**Task item:** Copy every line of the material below word for word.

**Records provided:**
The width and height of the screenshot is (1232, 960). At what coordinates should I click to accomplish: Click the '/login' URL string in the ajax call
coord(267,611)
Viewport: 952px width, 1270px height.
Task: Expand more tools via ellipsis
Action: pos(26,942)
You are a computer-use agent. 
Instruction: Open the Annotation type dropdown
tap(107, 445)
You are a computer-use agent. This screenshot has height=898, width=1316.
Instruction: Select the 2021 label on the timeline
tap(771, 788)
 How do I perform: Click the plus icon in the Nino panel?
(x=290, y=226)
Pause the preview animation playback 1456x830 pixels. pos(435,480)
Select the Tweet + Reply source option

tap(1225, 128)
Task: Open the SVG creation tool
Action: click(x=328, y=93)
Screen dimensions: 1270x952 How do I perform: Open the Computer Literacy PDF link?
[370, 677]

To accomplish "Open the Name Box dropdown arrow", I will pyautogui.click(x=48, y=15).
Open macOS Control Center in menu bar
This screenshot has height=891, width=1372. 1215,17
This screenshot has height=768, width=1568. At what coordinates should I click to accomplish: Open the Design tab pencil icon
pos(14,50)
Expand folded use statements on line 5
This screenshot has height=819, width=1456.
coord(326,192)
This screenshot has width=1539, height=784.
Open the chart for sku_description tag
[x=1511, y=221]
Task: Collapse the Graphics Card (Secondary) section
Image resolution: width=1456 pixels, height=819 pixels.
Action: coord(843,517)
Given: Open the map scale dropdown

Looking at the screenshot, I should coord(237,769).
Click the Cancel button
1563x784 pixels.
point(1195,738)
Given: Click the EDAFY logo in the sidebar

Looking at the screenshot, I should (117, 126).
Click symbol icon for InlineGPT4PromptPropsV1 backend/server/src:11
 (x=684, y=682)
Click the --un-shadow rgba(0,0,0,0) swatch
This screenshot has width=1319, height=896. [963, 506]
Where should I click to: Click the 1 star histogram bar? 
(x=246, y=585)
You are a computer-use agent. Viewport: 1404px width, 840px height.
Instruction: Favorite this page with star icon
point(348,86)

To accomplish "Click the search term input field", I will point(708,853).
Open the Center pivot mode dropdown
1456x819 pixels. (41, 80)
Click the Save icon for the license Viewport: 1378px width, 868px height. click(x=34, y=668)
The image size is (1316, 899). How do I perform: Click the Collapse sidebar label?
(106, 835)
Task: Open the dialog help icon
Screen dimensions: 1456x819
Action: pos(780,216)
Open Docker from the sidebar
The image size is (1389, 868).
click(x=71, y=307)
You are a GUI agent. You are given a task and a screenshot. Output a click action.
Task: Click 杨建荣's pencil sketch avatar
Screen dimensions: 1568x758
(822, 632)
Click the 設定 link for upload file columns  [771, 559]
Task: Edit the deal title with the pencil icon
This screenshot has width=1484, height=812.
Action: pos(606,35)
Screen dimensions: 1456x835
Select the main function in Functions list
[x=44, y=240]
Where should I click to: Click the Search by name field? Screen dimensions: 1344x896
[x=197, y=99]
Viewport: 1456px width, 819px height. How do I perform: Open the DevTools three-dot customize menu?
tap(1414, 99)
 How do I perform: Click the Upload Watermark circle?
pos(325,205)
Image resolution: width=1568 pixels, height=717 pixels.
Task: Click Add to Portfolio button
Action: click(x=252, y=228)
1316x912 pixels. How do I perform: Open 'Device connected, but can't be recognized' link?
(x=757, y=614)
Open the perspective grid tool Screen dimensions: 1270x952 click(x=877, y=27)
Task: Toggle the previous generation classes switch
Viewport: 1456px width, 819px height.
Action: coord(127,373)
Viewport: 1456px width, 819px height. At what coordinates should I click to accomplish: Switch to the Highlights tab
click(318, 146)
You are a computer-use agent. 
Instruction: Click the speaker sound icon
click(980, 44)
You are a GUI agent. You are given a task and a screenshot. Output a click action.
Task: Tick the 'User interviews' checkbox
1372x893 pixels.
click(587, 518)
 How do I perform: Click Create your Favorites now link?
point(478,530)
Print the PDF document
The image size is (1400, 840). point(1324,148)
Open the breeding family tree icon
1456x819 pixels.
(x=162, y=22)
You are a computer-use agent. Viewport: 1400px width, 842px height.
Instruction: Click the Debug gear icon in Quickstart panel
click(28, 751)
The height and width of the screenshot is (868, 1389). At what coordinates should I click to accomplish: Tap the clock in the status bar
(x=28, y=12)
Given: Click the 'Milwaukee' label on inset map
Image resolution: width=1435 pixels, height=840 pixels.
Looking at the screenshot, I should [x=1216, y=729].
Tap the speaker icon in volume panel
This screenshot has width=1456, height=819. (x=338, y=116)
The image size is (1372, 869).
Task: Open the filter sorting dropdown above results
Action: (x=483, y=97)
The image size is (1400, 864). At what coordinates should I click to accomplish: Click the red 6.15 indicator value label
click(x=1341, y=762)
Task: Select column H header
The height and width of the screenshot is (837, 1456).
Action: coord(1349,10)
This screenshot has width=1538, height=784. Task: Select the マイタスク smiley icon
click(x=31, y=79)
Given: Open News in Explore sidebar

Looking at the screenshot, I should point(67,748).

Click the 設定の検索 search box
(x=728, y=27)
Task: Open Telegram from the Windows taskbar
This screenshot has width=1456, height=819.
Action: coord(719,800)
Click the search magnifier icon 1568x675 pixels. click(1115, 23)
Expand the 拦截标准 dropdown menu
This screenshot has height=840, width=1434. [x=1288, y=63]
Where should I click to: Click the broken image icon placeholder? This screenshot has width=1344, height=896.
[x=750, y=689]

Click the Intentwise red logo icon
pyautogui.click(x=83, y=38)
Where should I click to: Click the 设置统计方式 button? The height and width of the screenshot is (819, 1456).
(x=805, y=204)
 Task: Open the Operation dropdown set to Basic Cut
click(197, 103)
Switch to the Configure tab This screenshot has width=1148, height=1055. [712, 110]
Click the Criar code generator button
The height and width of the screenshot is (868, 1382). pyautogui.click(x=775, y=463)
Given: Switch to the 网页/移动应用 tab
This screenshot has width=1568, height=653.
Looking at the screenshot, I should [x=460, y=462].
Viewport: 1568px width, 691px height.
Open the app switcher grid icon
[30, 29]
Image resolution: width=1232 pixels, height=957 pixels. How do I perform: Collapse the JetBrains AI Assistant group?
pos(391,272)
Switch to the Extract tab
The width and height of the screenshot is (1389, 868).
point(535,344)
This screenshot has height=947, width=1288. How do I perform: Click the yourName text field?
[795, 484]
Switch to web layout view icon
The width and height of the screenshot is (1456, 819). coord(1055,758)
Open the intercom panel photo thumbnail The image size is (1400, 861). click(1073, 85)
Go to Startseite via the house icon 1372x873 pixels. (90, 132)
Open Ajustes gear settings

**Solved problem:**
The width and height of the screenshot is (1232, 960). At what coordinates should I click to accomplish: Click the '/login' URL string in the ajax call
coord(267,611)
Viewport: 952px width, 1270px height.
Task: Expand more tools via ellipsis
Action: pos(26,942)
You are a computer-use agent. 
Instruction: Open the Annotation type dropdown
tap(107, 445)
You are a computer-use agent. This screenshot has height=898, width=1316.
Instruction: Select the 2021 label on the timeline
tap(771, 788)
 How do I perform: Click the plus icon in the Nino panel?
(x=290, y=226)
Pause the preview animation playback 1456x830 pixels. pos(435,480)
Select the Tweet + Reply source option

tap(1225, 128)
Task: Open the SVG creation tool
Action: click(x=328, y=93)
Screen dimensions: 1270x952 How do I perform: Open the Computer Literacy PDF link?
[370, 677]

To accomplish "Open the Name Box dropdown arrow", I will pyautogui.click(x=48, y=15).
Open macOS Control Center in menu bar
This screenshot has height=891, width=1372. 1215,17
This screenshot has height=768, width=1568. At what coordinates should I click to accomplish: Open the Design tab pencil icon
pos(14,50)
Expand folded use statements on line 5
This screenshot has height=819, width=1456.
coord(326,192)
This screenshot has width=1539, height=784.
Open the chart for sku_description tag
[x=1511, y=221]
Task: Collapse the Graphics Card (Secondary) section
Image resolution: width=1456 pixels, height=819 pixels.
Action: coord(843,517)
Given: Open the map scale dropdown

Looking at the screenshot, I should coord(237,769).
Click the Cancel button
1563x784 pixels.
point(1195,738)
Given: Click the EDAFY logo in the sidebar

Looking at the screenshot, I should (117, 126).
Click symbol icon for InlineGPT4PromptPropsV1 backend/server/src:11
 (x=684, y=682)
Click the --un-shadow rgba(0,0,0,0) swatch
This screenshot has width=1319, height=896. [963, 506]
Where should I click to: Click the 1 star histogram bar? 
(x=246, y=585)
You are a computer-use agent. Viewport: 1404px width, 840px height.
Instruction: Favorite this page with star icon
point(348,86)

To accomplish "Click the search term input field", I will point(708,853).
Open the Center pivot mode dropdown
1456x819 pixels. (41, 80)
Click the Save icon for the license Viewport: 1378px width, 868px height. click(x=34, y=668)
The image size is (1316, 899). How do I perform: Click the Collapse sidebar label?
(106, 835)
Task: Open the dialog help icon
Screen dimensions: 1456x819
Action: pos(780,216)
Open Docker from the sidebar
The image size is (1389, 868).
click(x=71, y=307)
You are a GUI agent. You are given a task and a screenshot. Output a click action.
Task: Click 杨建荣's pencil sketch avatar
Screen dimensions: 1568x758
(822, 632)
Click the 設定 link for upload file columns  [771, 559]
Task: Edit the deal title with the pencil icon
This screenshot has width=1484, height=812.
Action: pos(606,35)
Screen dimensions: 1456x835
Select the main function in Functions list
[x=44, y=240]
Where should I click to: Click the Search by name field? Screen dimensions: 1344x896
[x=197, y=99]
Viewport: 1456px width, 819px height. How do I perform: Open the DevTools three-dot customize menu?
tap(1414, 99)
 How do I perform: Click the Upload Watermark circle?
pos(325,205)
Image resolution: width=1568 pixels, height=717 pixels.
Task: Click Add to Portfolio button
Action: click(x=252, y=228)
1316x912 pixels. How do I perform: Open 'Device connected, but can't be recognized' link?
(x=757, y=614)
Open the perspective grid tool Screen dimensions: 1270x952 click(x=877, y=27)
Task: Toggle the previous generation classes switch
Viewport: 1456px width, 819px height.
Action: coord(127,373)
Viewport: 1456px width, 819px height. At what coordinates should I click to accomplish: Switch to the Highlights tab
click(318, 146)
You are a computer-use agent. 
Instruction: Click the speaker sound icon
click(980, 44)
You are a GUI agent. You are given a task and a screenshot. Output a click action.
Task: Tick the 'User interviews' checkbox
1372x893 pixels.
click(587, 518)
 How do I perform: Click Create your Favorites now link?
point(478,530)
Print the PDF document
The image size is (1400, 840). point(1324,148)
Open the breeding family tree icon
1456x819 pixels.
(x=162, y=22)
You are a computer-use agent. Viewport: 1400px width, 842px height.
Instruction: Click the Debug gear icon in Quickstart panel
click(28, 751)
The height and width of the screenshot is (868, 1389). At what coordinates should I click to accomplish: Tap the clock in the status bar
(x=28, y=12)
Given: Click the 'Milwaukee' label on inset map
Image resolution: width=1435 pixels, height=840 pixels.
Looking at the screenshot, I should [x=1216, y=729].
Tap the speaker icon in volume panel
This screenshot has width=1456, height=819. (x=338, y=116)
The image size is (1372, 869).
Task: Open the filter sorting dropdown above results
Action: (x=483, y=97)
The image size is (1400, 864). At what coordinates should I click to accomplish: Click the red 6.15 indicator value label
click(x=1341, y=762)
Task: Select column H header
The height and width of the screenshot is (837, 1456).
Action: coord(1349,10)
This screenshot has width=1538, height=784. Task: Select the マイタスク smiley icon
click(x=31, y=79)
Given: Open News in Explore sidebar

Looking at the screenshot, I should point(67,748).

Click the 設定の検索 search box
(x=728, y=27)
Task: Open Telegram from the Windows taskbar
This screenshot has width=1456, height=819.
Action: coord(719,800)
Click the search magnifier icon 1568x675 pixels. click(1115, 23)
Expand the 拦截标准 dropdown menu
This screenshot has height=840, width=1434. [x=1288, y=63]
Where should I click to: Click the broken image icon placeholder? This screenshot has width=1344, height=896.
[x=750, y=689]

Click the Intentwise red logo icon
pyautogui.click(x=83, y=38)
Where should I click to: Click the 设置统计方式 button? The height and width of the screenshot is (819, 1456).
(x=805, y=204)
 Task: Open the Operation dropdown set to Basic Cut
click(197, 103)
Switch to the Configure tab This screenshot has width=1148, height=1055. [712, 110]
Click the Criar code generator button
The height and width of the screenshot is (868, 1382). pyautogui.click(x=775, y=463)
Given: Switch to the 网页/移动应用 tab
This screenshot has width=1568, height=653.
Looking at the screenshot, I should [x=460, y=462].
Viewport: 1568px width, 691px height.
Open the app switcher grid icon
[30, 29]
Image resolution: width=1232 pixels, height=957 pixels. How do I perform: Collapse the JetBrains AI Assistant group?
pos(391,272)
Switch to the Extract tab
The width and height of the screenshot is (1389, 868).
point(535,344)
This screenshot has height=947, width=1288. How do I perform: Click the yourName text field?
[795, 484]
Switch to web layout view icon
The width and height of the screenshot is (1456, 819). coord(1055,758)
Open the intercom panel photo thumbnail The image size is (1400, 861). click(1073, 85)
Go to Startseite via the house icon 1372x873 pixels. (90, 132)
Open Ajustes gear settings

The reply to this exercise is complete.